The present invention relates generally to pressure contact connectors, and more particularly to a land grid array (“LGA”) connector that uses a plurality of wires as contacts that are held in a flexible body portion of the connector.
The electronics industry has seen a large growth in the past few years of reduced size electronic devices and appliances, such as laptop computers and the like. The industry is always seeking to reduce the size of these components and to increase their functionality and capability. Both aims are accomplished by increasing the density of circuits on components of the device. Although the number of circuits established on a chip or circuit board may be increased, care must be taken to ensure that a reliable interconnection is established between the high density component and another component of the device.
These high-density interconnections are used for microprocessor, ASIC and other types of chips and may also be used to provide a connector between two circuit boards. Ball Grid Array (“BGA”) packages have been used as high-density interconnections for these type applications. In BGA style packages, pads are formed in a substrate and small, spherical balls of solder are placed in contact with the pads.
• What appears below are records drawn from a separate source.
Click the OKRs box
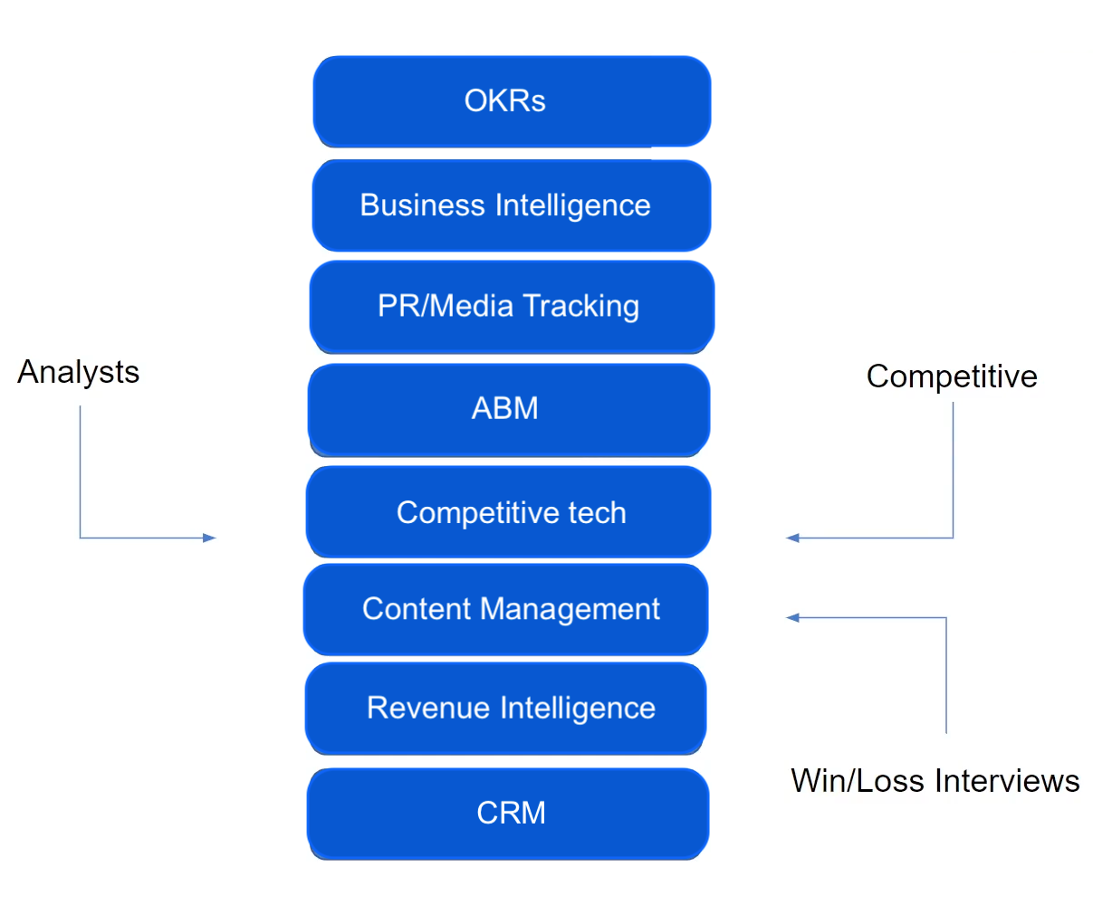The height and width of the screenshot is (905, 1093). tap(512, 101)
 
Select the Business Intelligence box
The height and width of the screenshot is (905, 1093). tap(512, 205)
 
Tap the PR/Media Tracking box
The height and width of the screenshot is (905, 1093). tap(512, 307)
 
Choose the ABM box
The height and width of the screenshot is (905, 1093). tap(509, 409)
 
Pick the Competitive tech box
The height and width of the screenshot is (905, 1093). tap(509, 512)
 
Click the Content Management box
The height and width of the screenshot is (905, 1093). tap(506, 609)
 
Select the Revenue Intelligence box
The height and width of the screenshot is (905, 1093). tap(506, 708)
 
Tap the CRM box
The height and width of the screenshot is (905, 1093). tap(508, 813)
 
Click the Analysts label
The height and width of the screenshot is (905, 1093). tap(79, 372)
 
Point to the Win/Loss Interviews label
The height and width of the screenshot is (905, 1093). tap(935, 780)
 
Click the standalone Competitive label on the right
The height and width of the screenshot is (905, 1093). tap(952, 376)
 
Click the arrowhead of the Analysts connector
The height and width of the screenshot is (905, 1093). tap(210, 538)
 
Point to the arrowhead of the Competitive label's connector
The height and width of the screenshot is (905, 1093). tap(792, 538)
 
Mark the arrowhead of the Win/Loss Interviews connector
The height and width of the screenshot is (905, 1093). tap(792, 617)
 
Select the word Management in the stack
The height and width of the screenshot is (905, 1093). tap(570, 610)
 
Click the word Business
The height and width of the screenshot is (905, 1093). tap(422, 205)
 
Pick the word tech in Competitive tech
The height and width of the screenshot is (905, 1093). tap(597, 513)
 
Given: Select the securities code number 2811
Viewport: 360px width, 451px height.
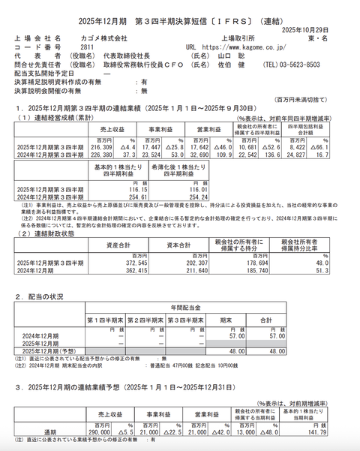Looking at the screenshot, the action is (88, 45).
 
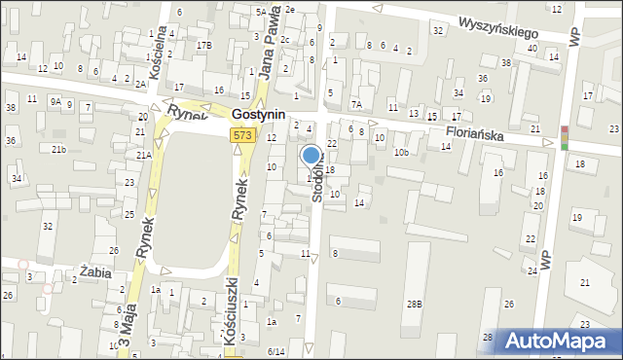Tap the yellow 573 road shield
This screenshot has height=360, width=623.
tap(244, 135)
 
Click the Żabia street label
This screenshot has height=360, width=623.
tap(98, 273)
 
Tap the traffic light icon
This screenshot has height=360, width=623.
tap(565, 138)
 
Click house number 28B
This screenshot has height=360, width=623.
tap(415, 305)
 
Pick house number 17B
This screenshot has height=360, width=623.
tap(202, 46)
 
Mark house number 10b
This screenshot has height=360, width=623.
tap(401, 152)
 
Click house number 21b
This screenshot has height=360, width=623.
tap(59, 149)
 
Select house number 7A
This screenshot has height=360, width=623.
tap(356, 103)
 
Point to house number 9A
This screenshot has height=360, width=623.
tap(56, 100)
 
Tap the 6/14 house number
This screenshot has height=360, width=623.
tap(276, 351)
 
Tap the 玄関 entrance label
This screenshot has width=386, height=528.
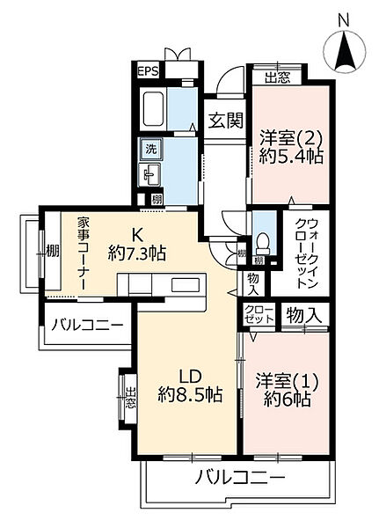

These balls are then heated to provide connections between the chip and another circuit board. However, these balls often exhibit poor circuit board compliance and mechanical properties in effecting contact between the chip and the opposing circuit board. They are not always suitable to overcome variations that may occur in the substrate printed circuit board. Additionally, once the balls are heated to provide solder connections, the chip cannot be easily removed to correct any defect in the soldering, without reworking all of the solder balls and reflowing the ball grid array to the printed circuit board in another attempt to provide a reliable connection. Thus, it can be appreciated that the use of a BGA solder package does not provide a separable device interface.
Land grid array (LGA) connectors have been developed for such applications and they provide circuit paths between the device and the circuit board involving the use of conductive leads, such as formed metal contacts, that are typically embedded in a rigid plastic substrate to connect lands, or pads on a printed circuit board to the solder balls, or lands, that may be formed on a chip or other device. These lands are formed in a particular pattern in opposition to the solder balls/lands of the component to which the connector is mated. These LGA connectors offer numerous advantages over BGA devices in that they provide to the circuit or system designer, a separable interface between the chip/chip package and a circuit board that BGA devices cannot provide because they are soldered to circuit boards to effect their connections. However, in LGA connectors, each conductive lead must exert a particular spring force that should be maintained in order to establish a reliable interconnection to a device. A clamping force must be exerted against a chip to retain it in contact with the connector. Chips having contacts in excess of 1000 contacts may require a contact force of well over a hundred pounds.
U.S. Pat. No. 4,998,885, issued Mar. 21, 1991 describes such a style of connector in which wires with ball-shaped end portions are embedded within an elastomeric pad. However, the elastomeric pad must be precisely scored to a controlled depth by a laser in the area between the wires in order to increase the flexibility of the wires and the ball-shaped end portions thereof. Cutting these lines too deep in the elastomeric pad presents a risk of weakening the elastomer that supports the wires and possibly create unreliable contacts, in that some of the wires may buckle and thereby not fulfill their individual resilient mating functions. This not only complicates the manufacture of, but also increases the cost of manufacture of such connectors.
The present invention is therefore directed to an improved LGA connector and method of making the connector that overcomes the aforementioned disadvantages.